Il n’empêche, au niveau national, le président de la République a fixé au nom de la France les priorités de la PFUE. Un rôle d’impulsion qui procède de ses prérogatives constitutionnelles et de la pratique présidentialiste du régime de la Ve République. Pour la PFUE, le chef de l’État revêt ainsi ses habits traditionnels d’« arbitre » et de « capitaine » (selon la formule de J. Massot). Une double fonction qui a une portée particulière pour le président actuel qui a vocation à se présenter à sa propre réélection durant la PFUE. La concomitance entre la campagne présidentielle et la PFUE est une source de valorisation du candidat-président Emmanuel Macron, qui a fait de l’Europe une « part non négociable » de sa pensée politique, son « combat idéologique »9. Partant, la PFUE 2022 est appelée à être un instrument d’action et de communication politiques non négligeable dans la campagne du président sortant.

* [Lignes fournies]:
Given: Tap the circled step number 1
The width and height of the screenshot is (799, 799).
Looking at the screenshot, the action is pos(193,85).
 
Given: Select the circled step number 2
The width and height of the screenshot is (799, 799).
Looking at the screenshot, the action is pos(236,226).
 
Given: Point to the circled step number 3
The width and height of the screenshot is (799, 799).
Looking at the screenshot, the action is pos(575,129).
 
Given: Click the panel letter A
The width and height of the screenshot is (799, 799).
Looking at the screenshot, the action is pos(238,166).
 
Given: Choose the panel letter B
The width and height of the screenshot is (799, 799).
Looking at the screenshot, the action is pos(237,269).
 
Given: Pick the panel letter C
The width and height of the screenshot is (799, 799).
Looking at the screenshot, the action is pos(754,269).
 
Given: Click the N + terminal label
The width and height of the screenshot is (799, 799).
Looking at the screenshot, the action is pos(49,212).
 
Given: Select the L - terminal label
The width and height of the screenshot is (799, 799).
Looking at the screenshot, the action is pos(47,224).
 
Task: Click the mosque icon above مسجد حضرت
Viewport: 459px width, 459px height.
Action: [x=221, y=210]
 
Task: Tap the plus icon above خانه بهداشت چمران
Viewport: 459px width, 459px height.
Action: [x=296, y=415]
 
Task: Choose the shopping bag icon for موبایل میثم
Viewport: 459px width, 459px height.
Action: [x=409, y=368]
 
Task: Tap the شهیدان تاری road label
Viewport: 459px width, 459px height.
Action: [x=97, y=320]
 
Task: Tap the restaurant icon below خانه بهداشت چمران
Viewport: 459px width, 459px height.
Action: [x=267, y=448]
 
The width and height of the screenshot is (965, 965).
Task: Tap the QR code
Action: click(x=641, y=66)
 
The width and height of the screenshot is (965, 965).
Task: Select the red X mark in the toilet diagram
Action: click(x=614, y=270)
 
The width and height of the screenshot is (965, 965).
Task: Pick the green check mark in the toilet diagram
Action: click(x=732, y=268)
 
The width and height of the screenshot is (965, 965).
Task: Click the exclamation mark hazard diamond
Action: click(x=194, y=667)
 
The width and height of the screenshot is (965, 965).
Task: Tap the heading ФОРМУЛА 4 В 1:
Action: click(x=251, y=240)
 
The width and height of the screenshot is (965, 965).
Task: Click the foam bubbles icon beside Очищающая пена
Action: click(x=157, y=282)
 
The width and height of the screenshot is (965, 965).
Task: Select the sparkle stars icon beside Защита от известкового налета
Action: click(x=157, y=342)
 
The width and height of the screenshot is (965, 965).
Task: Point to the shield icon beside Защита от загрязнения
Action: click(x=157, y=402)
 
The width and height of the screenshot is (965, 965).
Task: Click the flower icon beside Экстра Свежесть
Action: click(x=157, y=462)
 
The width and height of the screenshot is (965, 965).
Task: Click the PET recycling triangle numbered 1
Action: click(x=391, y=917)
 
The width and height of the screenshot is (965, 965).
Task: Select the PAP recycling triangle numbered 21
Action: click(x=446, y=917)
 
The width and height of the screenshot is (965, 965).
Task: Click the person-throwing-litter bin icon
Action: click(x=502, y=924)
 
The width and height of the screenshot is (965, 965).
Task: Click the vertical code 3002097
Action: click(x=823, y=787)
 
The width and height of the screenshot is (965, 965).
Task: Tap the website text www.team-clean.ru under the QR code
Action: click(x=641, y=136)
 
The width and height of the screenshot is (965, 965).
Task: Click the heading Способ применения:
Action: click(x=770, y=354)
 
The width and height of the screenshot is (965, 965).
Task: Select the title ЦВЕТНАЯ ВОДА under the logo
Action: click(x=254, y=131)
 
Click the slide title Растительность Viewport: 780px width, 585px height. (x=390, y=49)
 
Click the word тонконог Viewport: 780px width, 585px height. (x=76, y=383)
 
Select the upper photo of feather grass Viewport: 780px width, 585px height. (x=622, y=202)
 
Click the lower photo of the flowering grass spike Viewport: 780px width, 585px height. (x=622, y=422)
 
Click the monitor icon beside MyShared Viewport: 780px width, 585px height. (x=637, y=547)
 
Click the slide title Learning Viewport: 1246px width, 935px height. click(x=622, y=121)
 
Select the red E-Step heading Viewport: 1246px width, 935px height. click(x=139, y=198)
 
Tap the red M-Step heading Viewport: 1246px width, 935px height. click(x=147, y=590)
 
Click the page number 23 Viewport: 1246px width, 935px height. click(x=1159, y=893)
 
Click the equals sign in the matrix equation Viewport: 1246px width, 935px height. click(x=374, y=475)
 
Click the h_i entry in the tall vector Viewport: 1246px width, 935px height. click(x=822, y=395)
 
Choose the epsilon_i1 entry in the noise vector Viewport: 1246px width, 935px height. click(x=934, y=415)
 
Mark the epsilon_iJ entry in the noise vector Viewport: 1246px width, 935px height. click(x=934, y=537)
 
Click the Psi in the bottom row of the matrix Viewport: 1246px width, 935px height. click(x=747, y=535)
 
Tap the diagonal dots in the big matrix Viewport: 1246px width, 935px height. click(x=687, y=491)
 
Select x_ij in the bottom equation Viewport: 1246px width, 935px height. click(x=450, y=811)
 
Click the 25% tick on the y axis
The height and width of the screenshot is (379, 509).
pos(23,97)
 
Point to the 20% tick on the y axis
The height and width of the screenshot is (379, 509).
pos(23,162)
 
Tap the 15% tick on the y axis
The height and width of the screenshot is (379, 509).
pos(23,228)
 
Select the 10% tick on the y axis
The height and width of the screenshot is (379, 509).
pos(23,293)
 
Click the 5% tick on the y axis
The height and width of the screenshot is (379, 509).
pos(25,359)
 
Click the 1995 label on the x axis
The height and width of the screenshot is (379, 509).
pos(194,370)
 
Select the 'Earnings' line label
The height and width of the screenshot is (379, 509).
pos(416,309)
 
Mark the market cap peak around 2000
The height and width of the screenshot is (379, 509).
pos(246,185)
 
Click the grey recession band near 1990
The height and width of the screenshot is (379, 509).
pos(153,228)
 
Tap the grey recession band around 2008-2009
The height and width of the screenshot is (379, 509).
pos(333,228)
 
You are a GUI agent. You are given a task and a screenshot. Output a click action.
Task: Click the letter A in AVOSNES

* [Liste des tâches]:
A – D'après le texte sur la PFUE, quels habits traditionnels le chef de l'État revêt-il, selon la formule de J. Massot ?
B – Résumez le texte sur la PFUE en deux phrases.
C – Prolongez le texte sur la PFUE à partir de sa dernière phrase.

* [Réponses rédigées]:
A – Ceux d'« arbitre » et de « capitaine ».

B – Le président de la République a fixé au nom de la France les priorités de la PFUE, un rôle qui procède de ses prérogatives constitutionnelles et de la pratique présidentialiste de la Ve République et qui lui fait revêtir les habits d'« arbitre » et de « capitaine ». Comme la PFUE coïncide avec la campagne présidentielle où Emmanuel Macron se présente à sa réélection, elle est appelée à être un instrument d'action et de communication politiques non négligeable pour le président sortant.

C –
Au terme d’un long travail préparatoire, le chef de l’État a officialisé, dans une conférence de presse solennelle à l’Elysée, le 9 décembre 2021, les grandes priorités que la France portera pendant sa présidence. Les axes de la PFUE se déclinent ainsi à travers le triptyque « relance, puissance, appartenance », placé à la base d’un programme de travail – qui a été coordonné par le Secrétariat général des affaires européennes (SGAE) à partir de contributions ministérielles – mettant en avant des projets de texte relatifs à trois domaines en particulier : la régulation économique et la responsabilisation des plateformes numériques (avec la législation sur les services et les marchés numériques), la transition écologique (dans le but de créer une taxe carbone aux frontières de l’UE) et la transition sociale (avec la volonté d’établir une législation européenne sur les salaires minimum).
La polarisation politique de la PFUE autour de la figure présidentielle interroge le rôle des membres du gouvernement plus spécifiquement concernés. Le ministre et le secrétaire d’État de l’Europe et des Affaires étrangères doivent à jouer un triple rôle de coordination politique intragouvernementale, de coopération fonctionnelle avec les institutions de l’UE et de diplomatie bilatérale avec les autres États membres. En dépit de la tutelle officielle de son ministre, force est de reconnaître une prévalence de fait du secrétaire d’État dans la phase de préparation de la PFUE, dans laquelle il a su en effet jouer un rôle pivot.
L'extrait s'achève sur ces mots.